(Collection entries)

---*---

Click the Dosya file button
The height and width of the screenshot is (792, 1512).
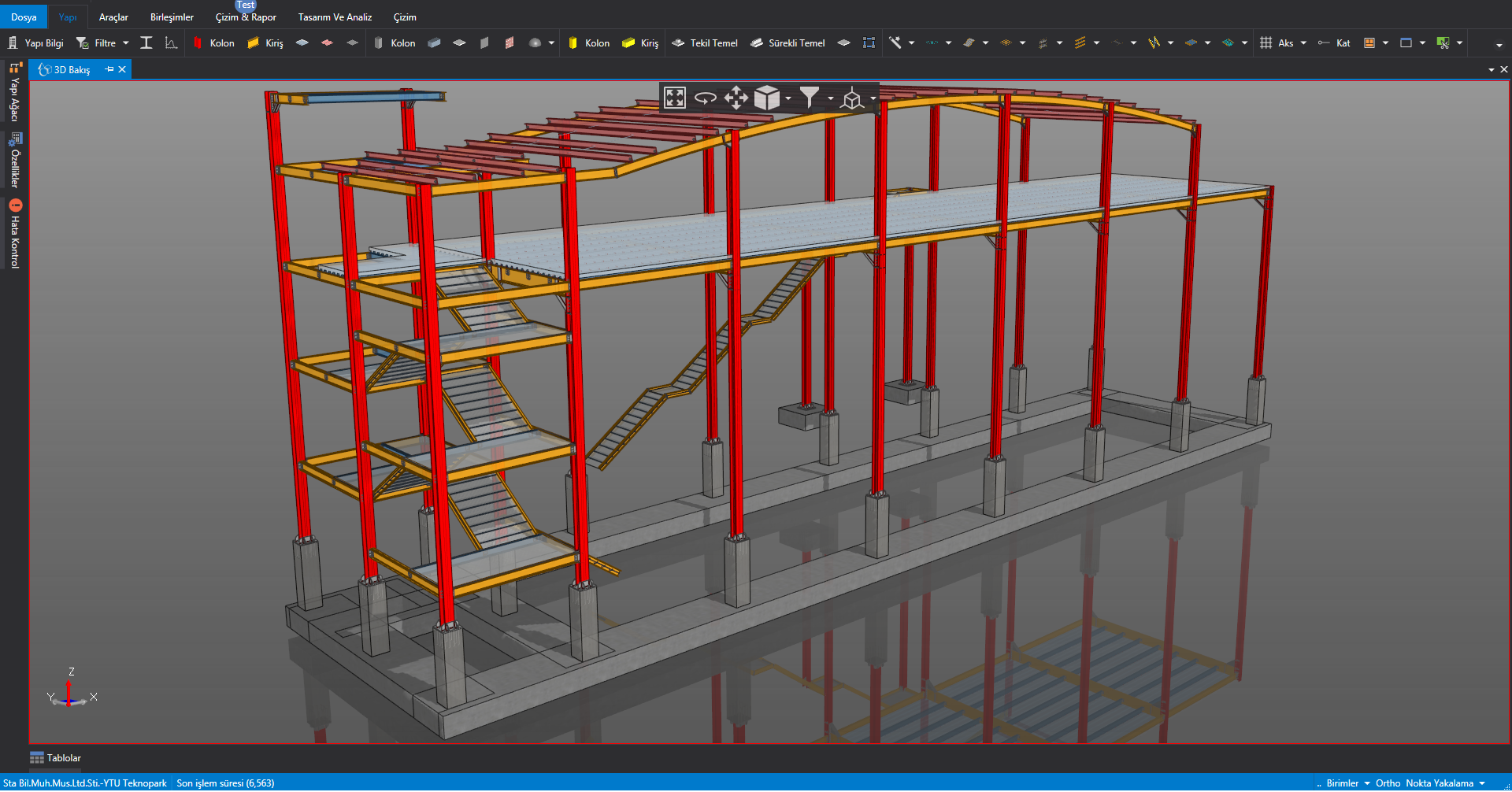24,17
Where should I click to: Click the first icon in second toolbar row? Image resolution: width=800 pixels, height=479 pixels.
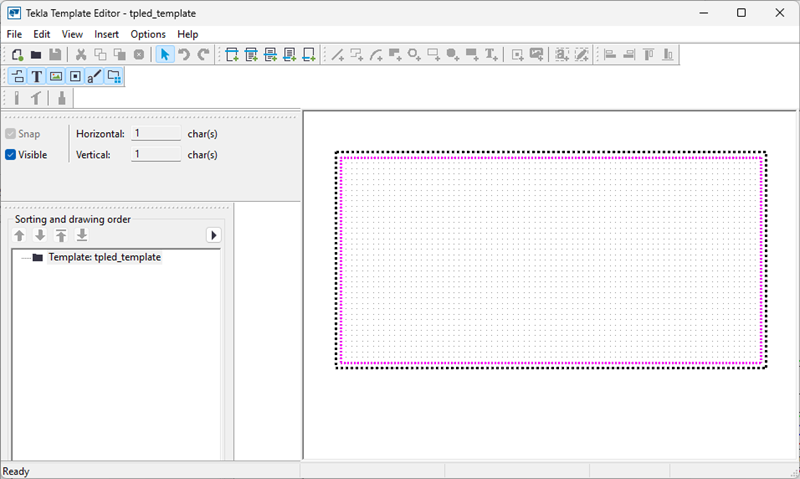pos(18,76)
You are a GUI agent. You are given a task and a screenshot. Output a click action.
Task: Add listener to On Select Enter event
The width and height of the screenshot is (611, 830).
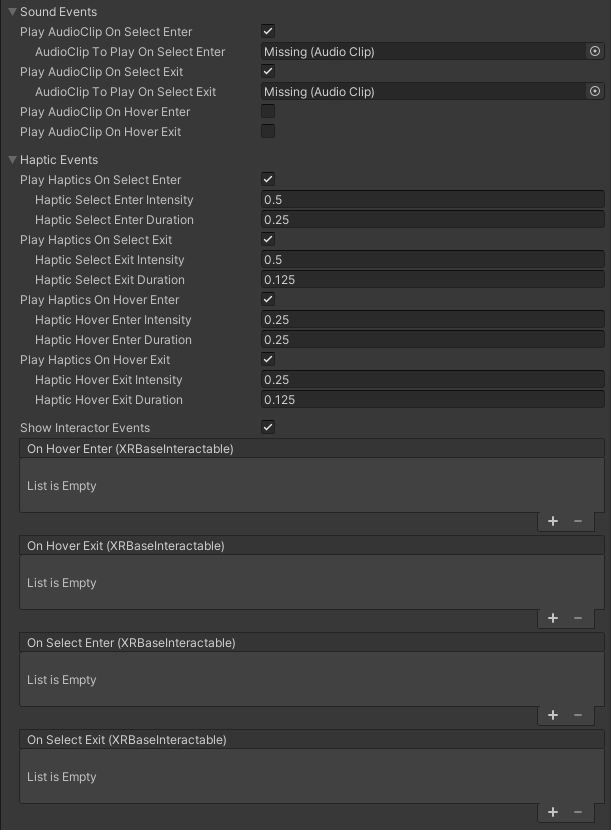[x=553, y=715]
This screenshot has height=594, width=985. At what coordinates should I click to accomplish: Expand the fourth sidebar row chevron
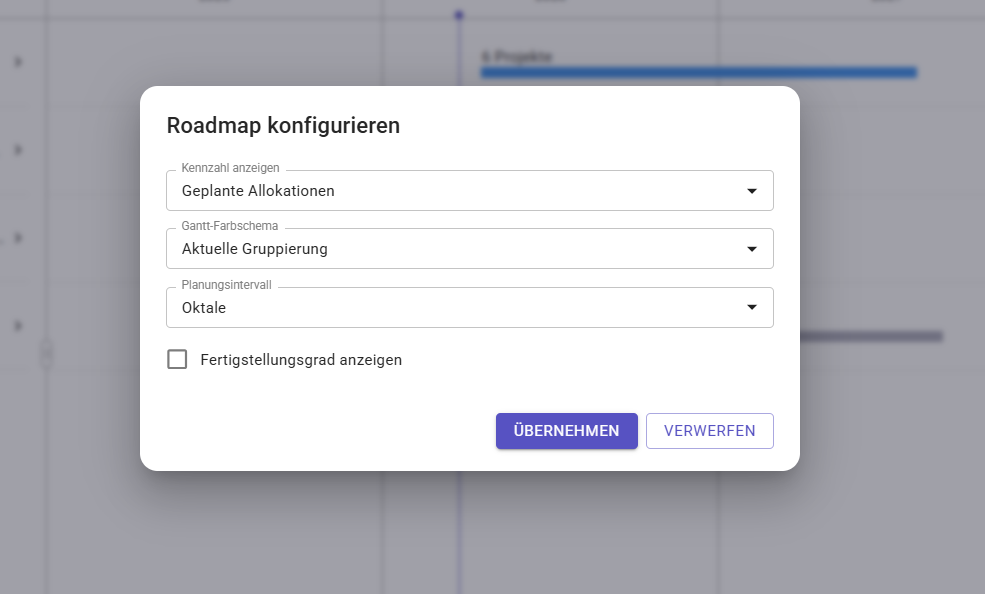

---*---

Try it
All entries above must be duplicated exactly; please omit any picture they hold.

Response to the exercise
Click the Dosya file button
The height and width of the screenshot is (792, 1512).
24,17
Where should I click to: Click the first icon in second toolbar row? Image resolution: width=800 pixels, height=479 pixels.
pos(18,76)
You are a GUI agent. You are given a task and a screenshot. Output a click action.
Task: Add listener to On Select Enter event
The width and height of the screenshot is (611, 830).
[x=553, y=715]
This screenshot has height=594, width=985. At what coordinates should I click to accomplish: Expand the fourth sidebar row chevron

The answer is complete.